The CRISPR/Cas9 system has emerged as a transforming genome editing tool. CRISPR/Cas9 genome editing has been applied to correct disease-causing mutations in mouse zygotes and human cell lines, but delivery to adult mammalian organs to correct genetic disease genes has not been reported prior to our study. The liver disease hereditary tyrosinemia type I is a suitable model for gene repair-based therapy because the repaired hepatocytes will expand and repopulate the liver. Mutation of fumarylacetoacetate hydrolase (FAH), the last enzyme catalyzing the tyrosine catabolic pathway, leads to accumulation of toxic metabolites and severe liver damage. The Fah^mut/mut mouse model harbors the same homozygous G to A point mutation of the last nucleotide of exon 8 as causes the human disease. This causes splicing skipping of exon 8 and truncated Fah mRNA.

In our first proof-of-concept study, we demonstrate CRISPR/Cas9-mediated correction of the Fah point mutation in hepatocytes in the Fah^mut/mut mice. Delivery of the CRISPR/Cas9 system by hydrodynamic injection resulted in initial expression of the wild-type Fah protein in ~1/250 liver cells. Expansion of Fah-positive hepatocytes rescued the body weight loss phenotype. Our study indicates that for the first time CRISPR/Cas9-mediated genome editing is possible in adult animals and has potential for correction of human genetic diseases.

Clinical implementation of CRISPR system requires safe and effective delivery to target tissue. In our second study, we combined lipid nanoparticle—mediated delivery of Cas9 mRNA with adeno-associated viruses encoding a sgRNA and a repair template to induce gene repair in the Fah^mut/mut mice. The efficiency of correction was >6% of hepatocytes after a single application with minimal off-target effects, suggesting potential utility of Cas9-based therapeutic genome editing for a range of diseases.

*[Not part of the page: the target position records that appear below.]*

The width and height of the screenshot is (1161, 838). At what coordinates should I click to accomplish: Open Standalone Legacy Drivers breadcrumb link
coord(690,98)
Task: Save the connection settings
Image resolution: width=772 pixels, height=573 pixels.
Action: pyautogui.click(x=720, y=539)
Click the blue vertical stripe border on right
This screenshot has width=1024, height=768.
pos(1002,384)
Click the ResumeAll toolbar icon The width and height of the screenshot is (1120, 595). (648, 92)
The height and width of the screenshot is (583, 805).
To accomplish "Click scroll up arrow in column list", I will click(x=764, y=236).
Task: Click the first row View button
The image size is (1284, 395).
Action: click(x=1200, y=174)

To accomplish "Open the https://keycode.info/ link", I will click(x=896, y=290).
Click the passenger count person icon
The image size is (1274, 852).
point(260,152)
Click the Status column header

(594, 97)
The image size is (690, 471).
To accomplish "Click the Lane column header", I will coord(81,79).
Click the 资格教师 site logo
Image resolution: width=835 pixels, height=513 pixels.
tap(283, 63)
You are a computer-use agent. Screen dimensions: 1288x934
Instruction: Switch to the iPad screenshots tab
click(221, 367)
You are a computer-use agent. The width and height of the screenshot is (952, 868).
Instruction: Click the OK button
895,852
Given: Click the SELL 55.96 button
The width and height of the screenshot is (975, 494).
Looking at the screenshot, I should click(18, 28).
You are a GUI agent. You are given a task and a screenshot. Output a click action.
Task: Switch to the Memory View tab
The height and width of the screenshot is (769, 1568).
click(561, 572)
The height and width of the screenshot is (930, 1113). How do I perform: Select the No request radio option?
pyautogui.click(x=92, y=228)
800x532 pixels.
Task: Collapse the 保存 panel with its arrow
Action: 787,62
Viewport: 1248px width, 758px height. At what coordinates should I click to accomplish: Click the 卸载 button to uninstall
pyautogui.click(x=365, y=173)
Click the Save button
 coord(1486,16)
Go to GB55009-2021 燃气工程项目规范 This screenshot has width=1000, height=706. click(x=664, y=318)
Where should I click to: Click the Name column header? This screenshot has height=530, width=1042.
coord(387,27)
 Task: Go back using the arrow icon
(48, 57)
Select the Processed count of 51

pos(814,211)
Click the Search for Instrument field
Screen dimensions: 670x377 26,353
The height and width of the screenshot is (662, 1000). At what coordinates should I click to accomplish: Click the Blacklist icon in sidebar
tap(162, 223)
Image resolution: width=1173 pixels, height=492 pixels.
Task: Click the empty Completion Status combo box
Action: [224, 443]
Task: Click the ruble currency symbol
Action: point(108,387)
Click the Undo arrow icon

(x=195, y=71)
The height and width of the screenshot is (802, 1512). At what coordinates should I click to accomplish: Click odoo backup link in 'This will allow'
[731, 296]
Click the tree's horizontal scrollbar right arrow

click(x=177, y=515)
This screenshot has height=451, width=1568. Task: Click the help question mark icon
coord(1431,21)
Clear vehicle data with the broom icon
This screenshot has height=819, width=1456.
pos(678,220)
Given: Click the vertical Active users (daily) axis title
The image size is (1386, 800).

Dr. Hao Yin received his B.S. degree in Biotechnology from Nanjing University in Nanjing, China and completed his PhD training at the School of Pharmacy at the University of Colorado Anschutz Medical Campus. In December 2010, He joined the research group of Professor Robert Langer and Professor Daniel Anderson at Massachusetts Institute of Technology, as a postdoctoral associate. At Langer/Anderson lab, he harnessed novel viral and non-viral delivery vectors and genome engineering technologies for developing gene-based therapy and generating cancer models. He spearheaded the first demonstration that CRISPR can reverse disease symptoms in living animals, extending its application from in vitro to in vivo. His work, published in 2014 in Nature Biotechnology, has been highlighted in front-page headlines and as cover stories by numerous influential public media and scientific journals worldwide. With expertise in non-viral vectors, he generated clinical suitable delivery methods for CRISPR mediated in vivo gene repair. Published in 2016 in Nature Biotechnology, he developed a lipid-based nanoformulation of Cas9 mRNA for in vivo delivery (named as Nano.Cas9). When Nano.Cas9 was combined with an adenovirus-associated virus vector carrying a guide RNA and a repair template, this treatment induced gene repair with high efficiency and minimal off-target genomic effects in the liver. In collaborations with the laboratories of Professor Phillip Sharp and Professor Tyler Jacks, he is the leading author in another landmark study described in Nature, demonstrating that CRISPR can directly mutate tumor suppressor genes and oncogenes in vivo, creating a new avenue for the rapid development of cancer models and functional genomics.